Chaffins has said he’s worried the manhunt could end badly, with the teens becoming increasingly bold, armed with two handguns and likely to get desperate. The pickup stolen from a driveway on Airline Road in Henry County — a silver 2001 Toyota Tundra (Georgia tag CF116I) — hasn’t been recovered, so they may still be driving it, Chaffins said.
Hayes’ mother urged the couple to surrender and “face the consequences.” Her son is wanted on theft and burglary charges, as well as custodial interference, or luring a minor away from her legal guardians.
“I pretty much cry myself to sleep every night,” Tammy Martin said, “worrying about where they are and if a police officer or any random individual tries to pull them over and isn’t so nice and hurts them.”
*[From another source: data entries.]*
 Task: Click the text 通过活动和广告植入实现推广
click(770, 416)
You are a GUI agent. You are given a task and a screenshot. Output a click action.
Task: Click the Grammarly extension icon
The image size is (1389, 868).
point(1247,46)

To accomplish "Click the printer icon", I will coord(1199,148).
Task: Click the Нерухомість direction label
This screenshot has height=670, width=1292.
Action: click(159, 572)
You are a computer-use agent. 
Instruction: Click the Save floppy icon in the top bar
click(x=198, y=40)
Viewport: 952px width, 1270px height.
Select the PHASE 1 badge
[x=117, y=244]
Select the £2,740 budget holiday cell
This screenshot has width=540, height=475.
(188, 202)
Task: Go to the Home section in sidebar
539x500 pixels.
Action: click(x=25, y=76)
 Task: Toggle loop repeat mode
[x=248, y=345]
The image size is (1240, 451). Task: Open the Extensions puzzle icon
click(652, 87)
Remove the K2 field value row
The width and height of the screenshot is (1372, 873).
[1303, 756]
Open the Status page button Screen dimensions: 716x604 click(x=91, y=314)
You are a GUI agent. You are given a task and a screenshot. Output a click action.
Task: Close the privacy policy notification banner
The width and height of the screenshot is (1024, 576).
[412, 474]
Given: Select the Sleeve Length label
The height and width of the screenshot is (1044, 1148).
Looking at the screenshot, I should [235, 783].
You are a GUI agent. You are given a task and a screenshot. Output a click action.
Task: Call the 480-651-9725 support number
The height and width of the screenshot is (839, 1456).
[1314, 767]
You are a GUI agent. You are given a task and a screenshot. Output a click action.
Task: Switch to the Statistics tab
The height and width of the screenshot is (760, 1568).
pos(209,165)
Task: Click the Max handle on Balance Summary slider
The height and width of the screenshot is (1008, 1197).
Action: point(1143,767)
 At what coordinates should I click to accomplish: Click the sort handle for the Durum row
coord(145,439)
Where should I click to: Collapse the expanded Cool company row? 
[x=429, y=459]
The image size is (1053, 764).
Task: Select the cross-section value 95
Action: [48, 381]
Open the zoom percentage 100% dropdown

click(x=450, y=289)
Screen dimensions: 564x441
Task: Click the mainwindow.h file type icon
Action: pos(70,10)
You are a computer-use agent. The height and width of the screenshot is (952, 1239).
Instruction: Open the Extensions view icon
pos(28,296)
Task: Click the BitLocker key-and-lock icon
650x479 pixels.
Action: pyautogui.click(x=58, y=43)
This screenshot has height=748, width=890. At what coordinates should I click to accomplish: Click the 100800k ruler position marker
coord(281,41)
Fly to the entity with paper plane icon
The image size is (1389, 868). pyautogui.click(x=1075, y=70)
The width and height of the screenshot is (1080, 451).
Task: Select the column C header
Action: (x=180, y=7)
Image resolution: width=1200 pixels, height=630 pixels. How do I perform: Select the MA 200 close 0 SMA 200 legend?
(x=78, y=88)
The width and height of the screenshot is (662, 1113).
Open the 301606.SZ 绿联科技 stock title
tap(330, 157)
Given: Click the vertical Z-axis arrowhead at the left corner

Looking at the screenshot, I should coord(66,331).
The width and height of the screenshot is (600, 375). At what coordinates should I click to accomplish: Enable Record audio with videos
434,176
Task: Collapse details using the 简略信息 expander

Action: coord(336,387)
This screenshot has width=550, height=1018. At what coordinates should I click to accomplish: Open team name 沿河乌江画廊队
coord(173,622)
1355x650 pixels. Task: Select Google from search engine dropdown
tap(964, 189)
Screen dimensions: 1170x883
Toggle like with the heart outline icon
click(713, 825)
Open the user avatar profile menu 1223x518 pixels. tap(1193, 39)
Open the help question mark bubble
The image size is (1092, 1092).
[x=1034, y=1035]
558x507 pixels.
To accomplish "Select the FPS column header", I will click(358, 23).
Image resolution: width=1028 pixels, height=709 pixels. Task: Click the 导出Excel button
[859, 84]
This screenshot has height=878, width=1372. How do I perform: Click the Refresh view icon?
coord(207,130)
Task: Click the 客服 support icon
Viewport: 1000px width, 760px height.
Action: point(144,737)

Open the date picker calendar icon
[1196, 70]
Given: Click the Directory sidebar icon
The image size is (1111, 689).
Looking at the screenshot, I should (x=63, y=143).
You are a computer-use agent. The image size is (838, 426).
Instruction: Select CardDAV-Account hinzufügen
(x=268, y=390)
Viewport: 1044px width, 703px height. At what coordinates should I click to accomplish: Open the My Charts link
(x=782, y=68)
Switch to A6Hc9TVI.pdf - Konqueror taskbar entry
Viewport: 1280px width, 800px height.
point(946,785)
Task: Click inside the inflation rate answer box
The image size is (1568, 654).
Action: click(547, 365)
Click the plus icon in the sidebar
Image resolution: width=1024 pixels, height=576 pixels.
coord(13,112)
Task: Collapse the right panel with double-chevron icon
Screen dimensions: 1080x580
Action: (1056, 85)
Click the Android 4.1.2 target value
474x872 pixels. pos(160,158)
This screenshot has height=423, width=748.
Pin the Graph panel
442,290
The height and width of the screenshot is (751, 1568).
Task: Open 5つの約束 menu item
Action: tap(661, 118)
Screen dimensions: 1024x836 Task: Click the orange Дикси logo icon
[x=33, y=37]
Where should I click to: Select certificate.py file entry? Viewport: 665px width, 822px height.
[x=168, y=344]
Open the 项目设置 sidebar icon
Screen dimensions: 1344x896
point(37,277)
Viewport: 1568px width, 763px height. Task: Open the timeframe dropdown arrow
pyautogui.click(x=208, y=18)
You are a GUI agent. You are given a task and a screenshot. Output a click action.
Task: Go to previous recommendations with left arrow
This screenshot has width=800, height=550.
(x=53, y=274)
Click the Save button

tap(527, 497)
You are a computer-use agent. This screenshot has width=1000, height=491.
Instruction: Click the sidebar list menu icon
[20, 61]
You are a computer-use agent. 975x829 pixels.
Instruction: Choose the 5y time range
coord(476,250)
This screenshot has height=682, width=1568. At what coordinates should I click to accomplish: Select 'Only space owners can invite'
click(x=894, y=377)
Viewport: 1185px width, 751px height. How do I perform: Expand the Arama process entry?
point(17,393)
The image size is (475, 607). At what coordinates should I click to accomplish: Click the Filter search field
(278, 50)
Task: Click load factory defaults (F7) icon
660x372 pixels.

The couple had been dating for about three months, with Hayes and his family believing she was 19, Martin said. She said she once saw Cheyenne come out of a store with cigarettes, which a 13-year-old can’t buy.
By the time her son realized she was younger, “he was already done in love with her,” Martin said.
Hayes was planning to be at the local judicial center on Jan. 5 to find out if a grand jury had indicted him on burglary and theft charges, stemming from an arrest last year, his mother said. His case did not come up, but by that time the teens were gone.
Associated Press reports contributed to this article.